Ida Bear, a venerated Ho-Chunk (Winnebago) elder in Denver, Colorado’s close-knit American Indian community, walked on Monday, August 19 at the age of 74, after several years of struggling with rheumatoid arthritis.
She was born on the reservation in Nebraska. As a child, she was relocated for some years to California during the 1950s, when federal government policy required Indian children to be educated away from their home reservation.
She married Logan Bear and moved with him to Denver after he completed his military service. In Denver, she became a new mother and converted to Catholicism, two developments that shaped the rest of her life.
Ida and Logan Bear had three children. Ida Bear made sure they attended Mass and observed religious holidays, increasing the children’s enthusiasm for those holidays by making her famous fry bread.
She used a labor-intensive recipe that employed yeast and a waiting period that only heightened anticipation for the golden, round discs she lifted from a bath of hot lard simmering in a cast-iron skillet.

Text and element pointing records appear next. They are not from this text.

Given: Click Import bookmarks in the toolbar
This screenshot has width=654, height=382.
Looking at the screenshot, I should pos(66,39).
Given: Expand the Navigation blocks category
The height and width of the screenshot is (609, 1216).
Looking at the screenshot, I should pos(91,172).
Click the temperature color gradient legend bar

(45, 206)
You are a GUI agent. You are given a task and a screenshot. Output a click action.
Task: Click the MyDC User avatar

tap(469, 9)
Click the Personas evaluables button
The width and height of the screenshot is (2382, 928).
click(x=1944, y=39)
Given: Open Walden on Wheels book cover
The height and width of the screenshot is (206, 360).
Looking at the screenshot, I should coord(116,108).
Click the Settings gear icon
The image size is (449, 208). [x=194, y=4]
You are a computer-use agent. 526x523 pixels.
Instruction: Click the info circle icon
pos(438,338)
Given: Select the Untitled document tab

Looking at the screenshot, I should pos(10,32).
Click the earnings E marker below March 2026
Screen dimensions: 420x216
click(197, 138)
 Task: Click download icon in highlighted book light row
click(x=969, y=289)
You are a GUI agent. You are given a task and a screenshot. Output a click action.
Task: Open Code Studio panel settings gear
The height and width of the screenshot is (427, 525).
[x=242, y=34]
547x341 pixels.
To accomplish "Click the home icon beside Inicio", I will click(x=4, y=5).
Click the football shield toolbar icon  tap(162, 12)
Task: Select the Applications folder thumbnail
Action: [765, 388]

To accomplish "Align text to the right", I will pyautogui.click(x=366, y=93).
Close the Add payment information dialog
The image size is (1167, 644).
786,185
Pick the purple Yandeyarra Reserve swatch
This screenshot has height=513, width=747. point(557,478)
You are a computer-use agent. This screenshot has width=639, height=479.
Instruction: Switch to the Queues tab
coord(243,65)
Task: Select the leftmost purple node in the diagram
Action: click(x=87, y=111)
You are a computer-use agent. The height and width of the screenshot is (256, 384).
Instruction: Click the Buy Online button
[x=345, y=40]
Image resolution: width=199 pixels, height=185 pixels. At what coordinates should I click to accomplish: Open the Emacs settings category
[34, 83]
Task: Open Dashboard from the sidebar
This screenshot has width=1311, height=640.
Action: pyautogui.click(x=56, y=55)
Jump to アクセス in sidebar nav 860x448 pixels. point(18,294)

“When you go to a powwow now, the fry bread is made with baking powder, which makes it kind of gummy,” said her son, Lee Bear. “Yeast raises the dough, and makes it nice and fluffy. It’s really good.”
Ida Bear’s celebrated fry bread was featured at family holiday feasts, including Thanksgiving, Christmas and Easter, and at potlucks at All Saints Catholic Church, which Ida Bear considered her second home.
“Everyone at the church knew her; she was involved with pretty much everything,” said Robert Ruiz, the church’s youth director.
“She made rosaries, at least 4,000 of them, to go to South America, Africa, prison ministries, wherever they’re needed,” Ruiz said. “She taught religious education for adults. She taught catechism to the Hmong. We have one of the largest Hmong communities in this area.”
Ida Bear was a woman more inclined to action than words. She had strong opinions but rarely disclosed them unless she was asked. She liked to be useful and automatically looked for opportunities to lend a hand when help was needed.
Sometimes those opportunities came to her. In addition to raising her three children, she also raised her sisters’ twin boys, Everett and Evan Hunter-Bear, and three of her grandchildren—Jordan, Joshua and Jacob Bear.
“It was never quiet at my parents’ house,” Lee Bear said. “Something was always going on. On holidays, whoever was in town would come over, up to 30 people sometimes. That was a lot of fry bread to make.”
Ida Bear was nearly undone when Jordan Bear died last year in an attack at an Afghan-NATO base in south Kandahar Province. He was 25, on his third deployment and the third generation of Bears to serve in the Army.
Survivors include husband Logan Bear of Denver; son Lee Bear of Lakewood; daughter Cathleen Bear of Denver; sister Lou Mae Hunter of Winnebago, Nebraska; and 12 grandchildren. One daughter preceded her in death.
A funeral Mass was held Friday, August 23 at All Saints Catholic Church, 2559 S. Federal Blvd. She will be buried at Fort Logan National Cemetery.